I have pandas dataframe and I am trying to select multiple columns (column range starting from Test to Bio Ref). Selection has to start from column Name Test to any column name whose Name starts with Bio. Below is the sample dataframe.
In reality it can contain:
- any number of columns before
Testcolumn, - any number of columns between Test &
Bio Reflike 2,3,4,5 etc. - any number of columns after
Bio Ref.
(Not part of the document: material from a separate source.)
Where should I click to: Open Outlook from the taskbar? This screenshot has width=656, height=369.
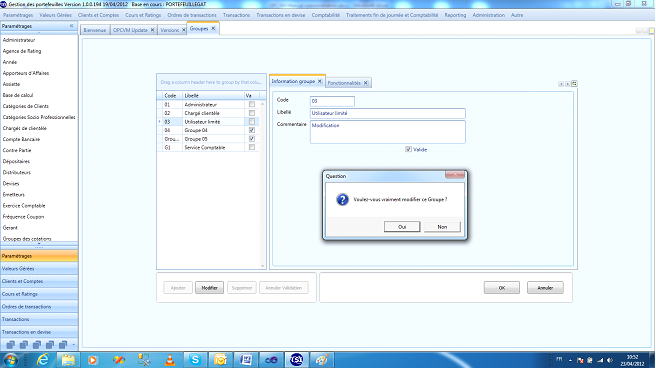click(220, 359)
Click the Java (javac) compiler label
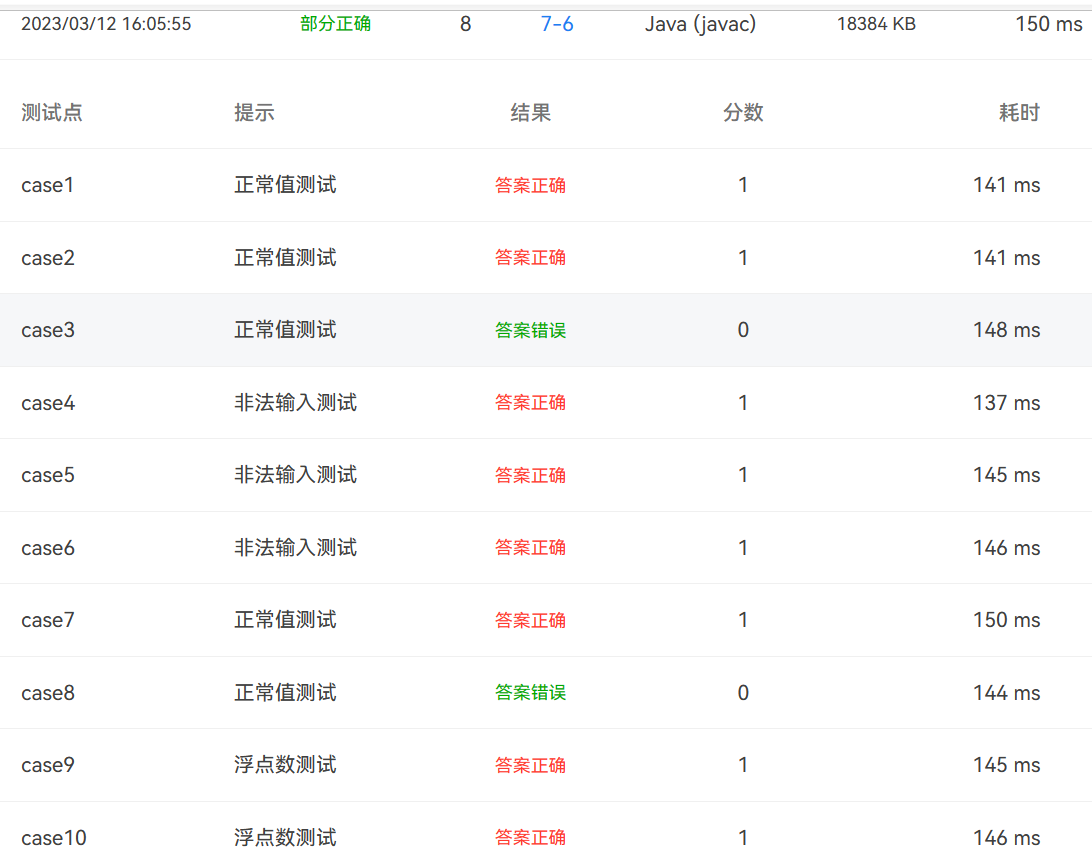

Bio Refcolumn can contain suffix in it butBio Refwill be there as start of column name always.
df_chunk = pd.DataFrame({'Waste':[None,None],
'Test':['something', 'something'],
'2':[None,None],
'3':[None,None],
'Bio Ref':['2-50','15-100'],
'None':[None,None]})
df_chunk
Waste Test 2 3 Bio Ref None
0 None something None None 2-50 None
1 None something None None 15-100 None
I have tried below codes that work:
df_chunk.columns.str.startswith('Bio')
df_chunk[df_chunk.columns[pd.Series(df_chunk.columns).str.startswith('Bio')==1]]
Issue: But when I try to use them for multiple column Selection then it doesn’t work:
df_chunk.loc[:,'Test':df_chunk.columns.str.startswith('Bio')]
>Solution :
You can creates masks for boolean indexing:
m1 = np.maximum.accumulate(df_chunk.columns=='Test')
# array([False, True, True, True, True, True])
m2 = np.maximum.accumulate(df_chunk.columns.str.startswith('Bio')[::-1])[::-1]
# array([ True, True, True, True, True, False])
# m1 & m2
# array([False, True, True, True, True, False])
out = df_chunk.loc[:, (m1&m2)]
Or identify the correct names to build a slice:
start = 'Test'
end = next(iter(df_chunk.columns[df_chunk.columns.str.startswith('Bio')]), None)
out = df_chunk.loc[:, slice(start, end)]
Output:
Test 2 3 Bio Ref
0 something None None 2-50
1 something None None 15-100